As the world once hypnotised by Muhammad Ali watches the inexorable decline of the most important sportsman of the 20th century with a mixture of admiration, pity and disbelief, compelling evidence has finally emerged about the death of the anti-Ali, Sonny Liston.A tragic mystery now in its fifth decade, it will surprise few that the latest chapter reads like a deleted scene from The Godfather.
In 1962 the Mob-managed ex-con with fists like hams captured the world heavyweight title for the Mafia with brutish nonchalance, demolishing Floyd Patterson in two minutes; three years later, in the second of his fruitless and endlessly controversial duels with Ali, a farcical first-round knockout in Lewiston, Maine, extinguished what was left of his credibility.

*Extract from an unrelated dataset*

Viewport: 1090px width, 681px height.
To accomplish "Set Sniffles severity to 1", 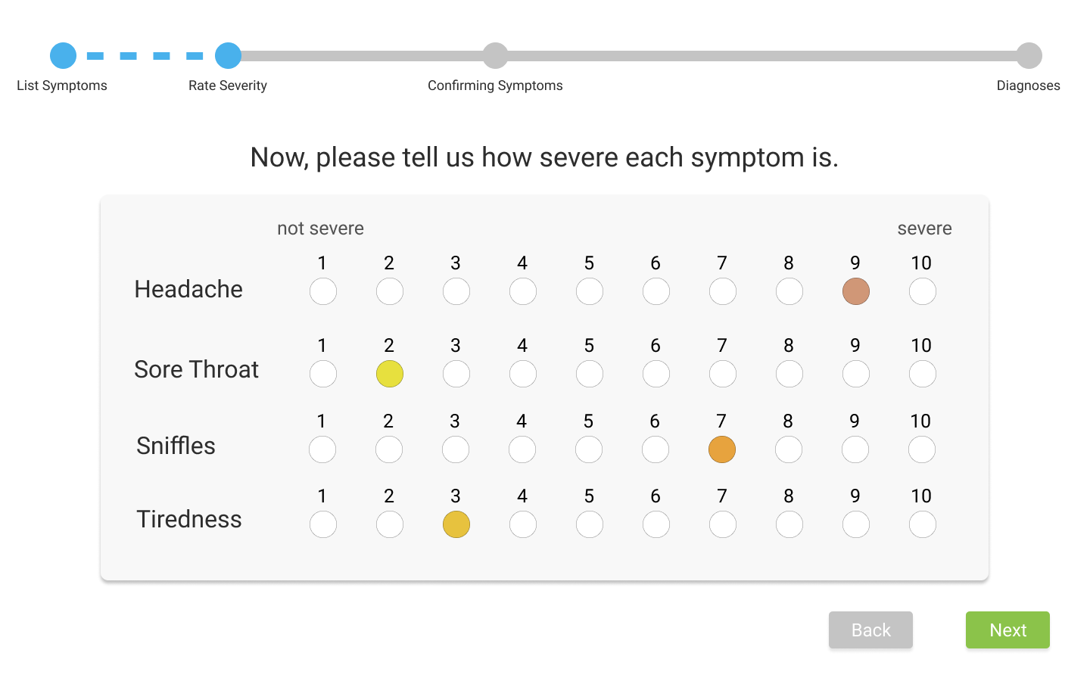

On 5 January 1970, he was found lying at the foot of his bed in the Las Vegas home where he had spent the loneliest of Christmases. The coroner cited natural causes stemming from lung congestion; Geraldine, Liston's fiercely loyal wife, claimed it was heart failure; nobody else was convinced on either count, not least since one of the victim's arms bore needle tracks.

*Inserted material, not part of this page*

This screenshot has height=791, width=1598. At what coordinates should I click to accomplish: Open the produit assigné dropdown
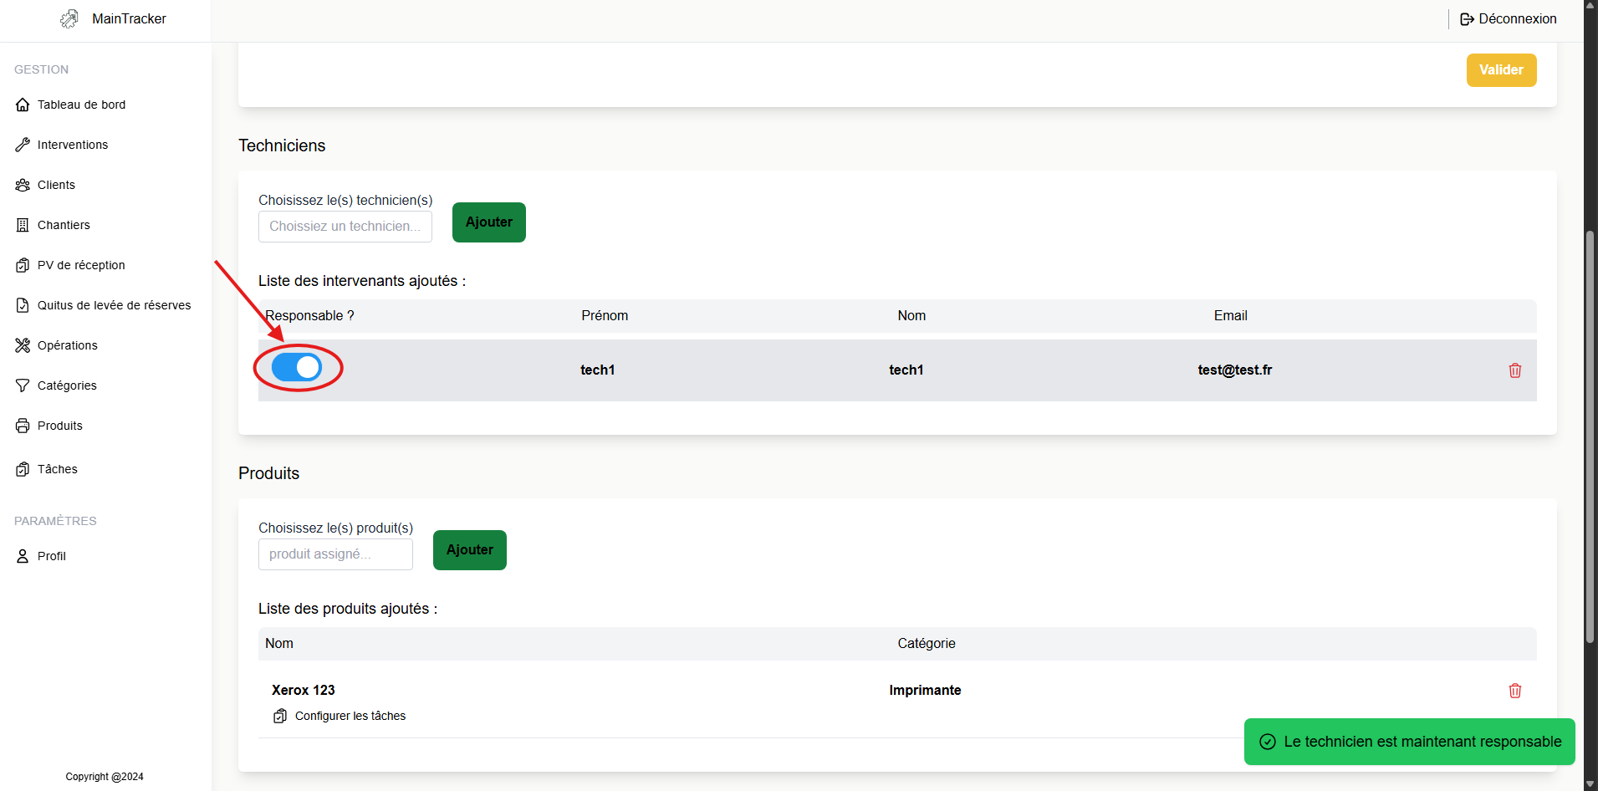[335, 554]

According to Warjac: Most Wanted, a newly completed book by Greg Swaim about his late father, Dale Cline, aka James John Warjac, the Mob hitman admitted he had helped kill Liston via an enforced heroin overdose, a popular Mob execution technique. Feared inside the ring, loathed outside, he needed the aid of gangsters to secure opponents.
So long as he was winning he was useful; after Lewiston, he became increasingly dispensable.
Unwilling to ingratiate himself, he did little to help his own cause.